Don’t skimp on quality – When it comes down to a perfect steak or rack of ribs, it’s all about the quality. The first rule is to select a good grade or cut of meat, as there’s “no sauce or rub that will disguise a lower grade of meat.” Sometimes, it’s worth it to drive a little extra to purchase good meat that’s on sale. Start out with the best possible meat, season it well and most likely you will end up with a great meal from the grill.
Another grilling guru, Steven Raichlen, who wrote The Barbecue Bible, a comprehensive cookbook containing over 500 recipes for the grill, classified grilling as “live fire, high heat and direct cooking. Barbecuing is long, slow heat, indirect cooking, and lots of smoke. The beautiful thing about grilling is that it's outdoors and it's public,” Raichlen said.
Below are more abbreviated excerpts from Raichlen's 10 commandments of perfect grilling:
1. Be organized: Gather everything you need for grilling: food, marinade, basting sauce,
seasonings, equipment grill-side before you start.

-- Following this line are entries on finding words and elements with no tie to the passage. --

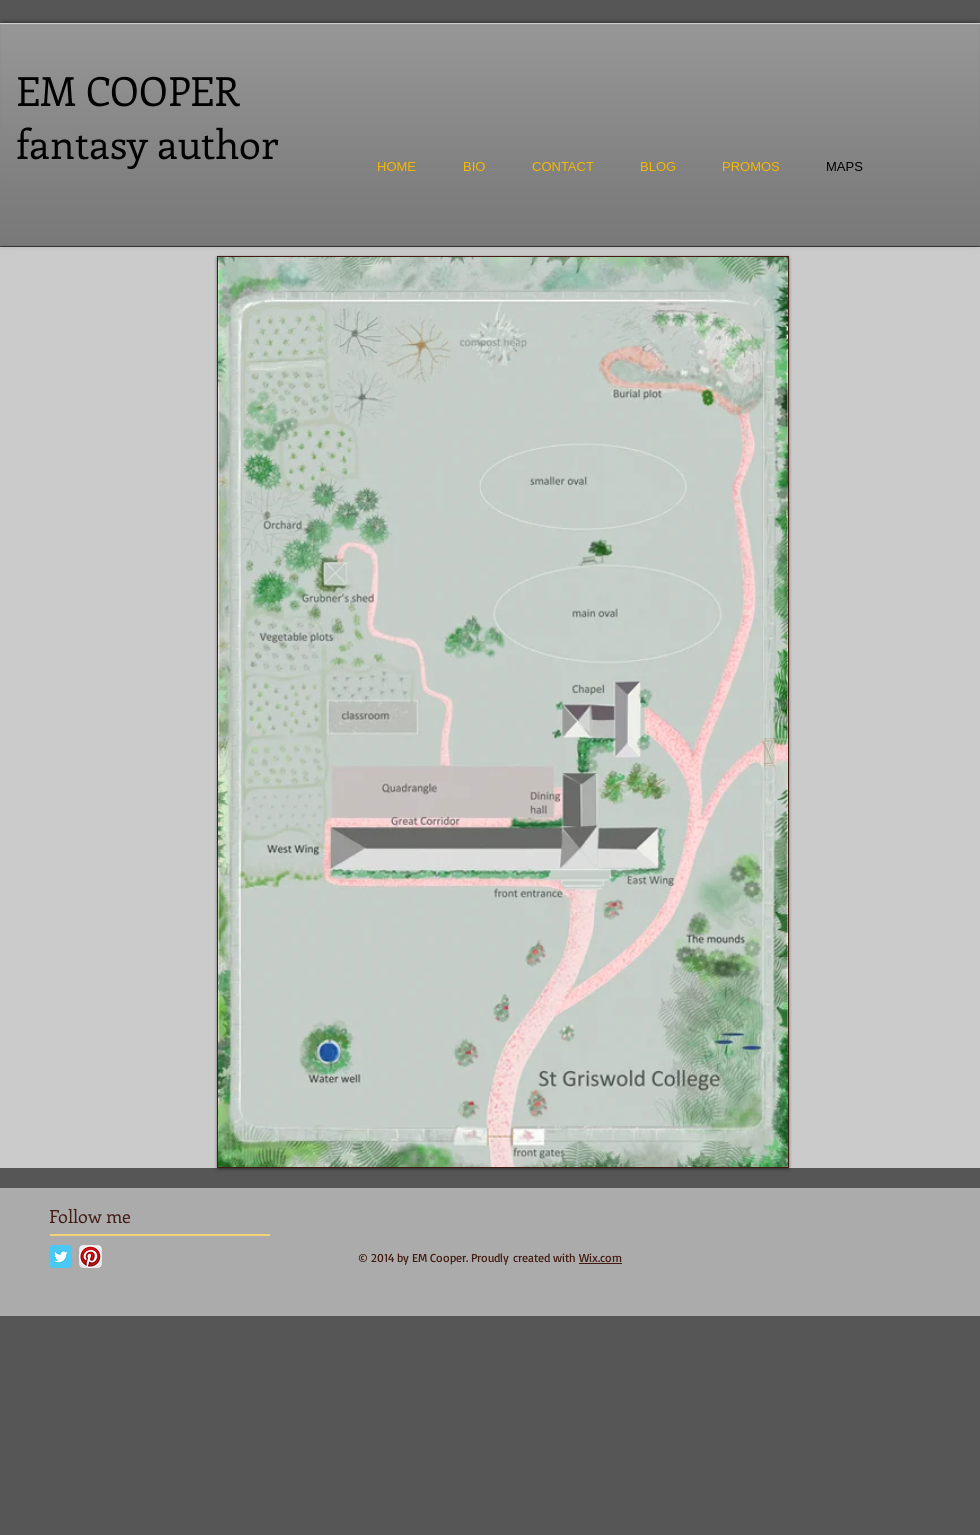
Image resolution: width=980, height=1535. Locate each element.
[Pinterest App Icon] (90, 1256)
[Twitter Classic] (60, 1256)
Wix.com (600, 1257)
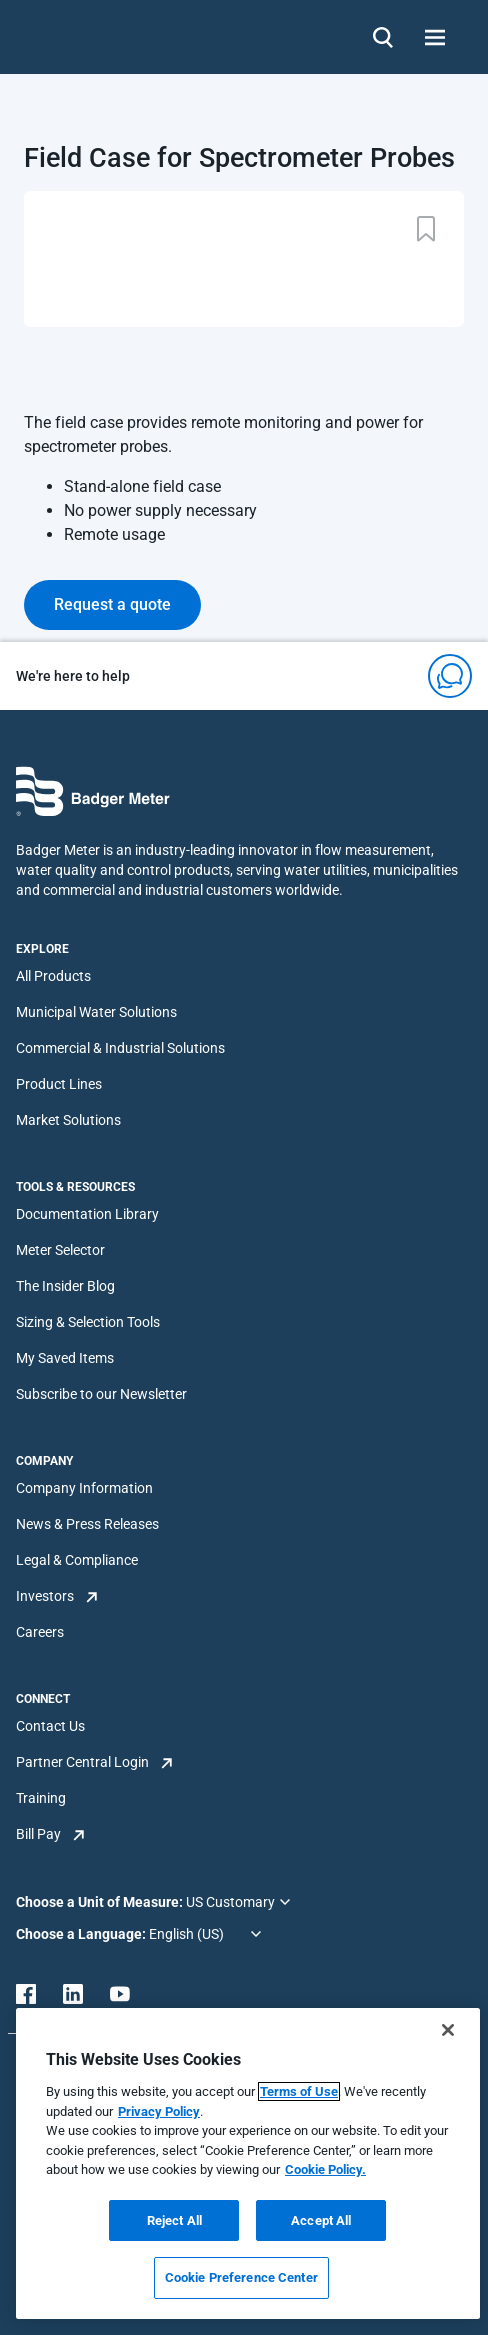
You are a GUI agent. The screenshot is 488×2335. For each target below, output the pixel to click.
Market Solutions (68, 1120)
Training (41, 1798)
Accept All (321, 2220)
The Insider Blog (65, 1286)
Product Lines (59, 1084)
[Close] (448, 2030)
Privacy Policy (159, 2111)
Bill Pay (38, 1834)
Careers (40, 1632)
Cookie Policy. (325, 2169)
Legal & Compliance (77, 1560)
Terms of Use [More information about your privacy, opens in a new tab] (299, 2091)
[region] (248, 2163)
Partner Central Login (82, 1762)
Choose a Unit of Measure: (101, 1902)
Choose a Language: (82, 1934)
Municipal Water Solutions (96, 1012)
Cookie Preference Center (241, 2277)
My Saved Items (65, 1358)
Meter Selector (60, 1250)
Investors (45, 1596)
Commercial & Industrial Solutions (120, 1048)
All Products (53, 976)
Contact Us (50, 1726)
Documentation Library (87, 1214)
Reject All (174, 2220)
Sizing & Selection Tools (88, 1322)
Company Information (84, 1488)
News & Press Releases (87, 1524)
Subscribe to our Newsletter (101, 1394)
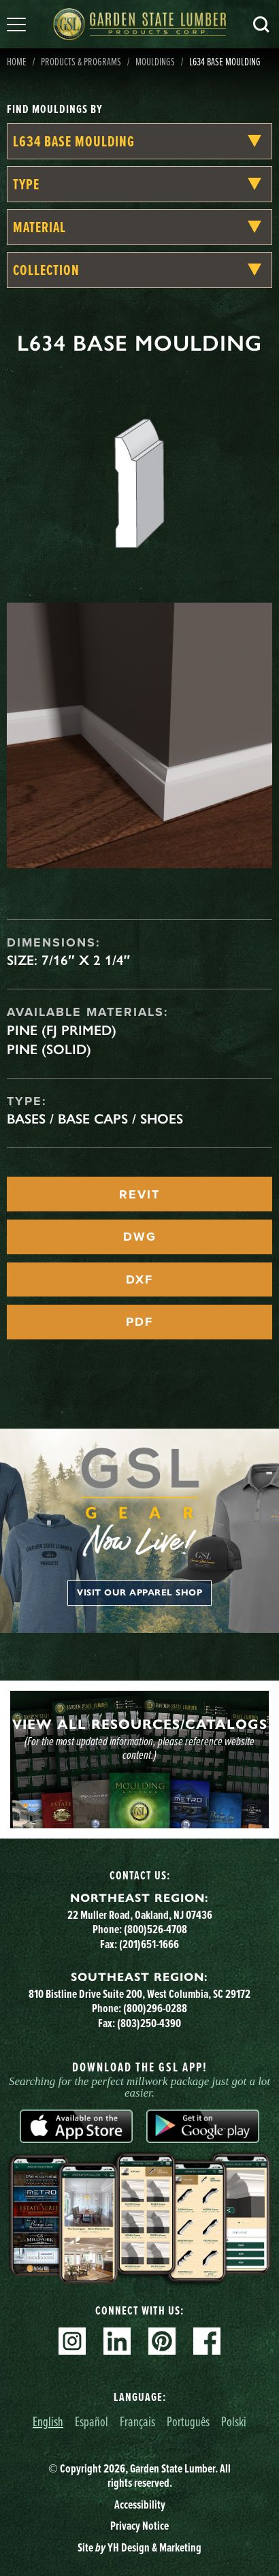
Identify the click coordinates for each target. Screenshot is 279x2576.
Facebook (206, 2341)
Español (91, 2421)
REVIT (139, 1194)
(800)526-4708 (155, 1929)
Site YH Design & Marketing (139, 2547)
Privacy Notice (139, 2525)
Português (188, 2421)
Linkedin (117, 2341)
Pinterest (162, 2341)
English (48, 2421)
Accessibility (139, 2504)
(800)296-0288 (155, 2008)
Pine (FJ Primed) (61, 1030)
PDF (139, 1322)
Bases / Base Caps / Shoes (95, 1119)
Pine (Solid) (49, 1049)
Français (137, 2421)
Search (261, 24)
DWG (140, 1236)
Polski (233, 2421)
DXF (139, 1279)
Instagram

2. Gauge your fuel-When using charcoal, light enough to form a bed of glowing coals three inches larger on all sides than the surface area of the food. With gas grill, make sure tank is at least one-third full.
3. Preheat the grill - High heat - at least 500 degrees - is key to great grilling. When using charcoal, hold your hand about six inches above the grate. After 3 seconds, the force of the heat should force you to snatch your hand away. When using a gas grill, preheat to high for 10-15 minutes.
4. Know when to baste - Oil, vinegar, citrus and yogurt bastes can be brushed on meat throughout cooking time. (If you baste with a marinade you used for raw meat or seafood, do not apply it during the last three minutes of cooking.) Apply sugar-based barbecue sauce toward the end of cooking time because it burns easily.
5. Keep it covered - When cooking larger cuts, such as prime rib, keep the grill tightly covered; every time you lift the lid, you add five to 10 minutes to the cooking time.
The steakhouse burger recipe allows you to "see" and control what's in your burgers instead of relying on the supermarket. Next week I'll share some of my favorite homemade grilling sauces and toppings, as well as a couple of never-fail dip recipes.
Tasty Steakhouse Burger
1-pound boneless chuck roast, round or short ribs
1 tablespoon Worcestershire sauce
1 teaspoon salt
½ teaspoon ground white pepper
4 hamburger buns
Swiss cheese slices
2-3 tablespoons mayonnaise
2-3 tablespoons ketchup
2-3 tablespoons pickle relish
Preheat the grill to medium-high. Chop beef into 1-inch cubes, place on a plate, wrap in plastic wrap and chill for at least 30 minutes. Place half the beef in a food processor or blender. Pulse (do not continuously run the food processor) about 15 times. Season the meat with half the Worcestershire sauce, salt and pepper and pulse an additional 10-12 times, until meat is finely chopped but not overly fine. Remove and repeat process with remaining beef. Divide into four equal portions and shape into four patties.
Place the patties on the grill and cook until brown and cooked to your liking. Place a slice of cheese on each burger during last two minutes of cooking.
Place ketchup, mayonnaise and relish in a cleaned food processor or blender and pulse to combine. Spread on the buns, then add the burgers with lettuce and tomatoes.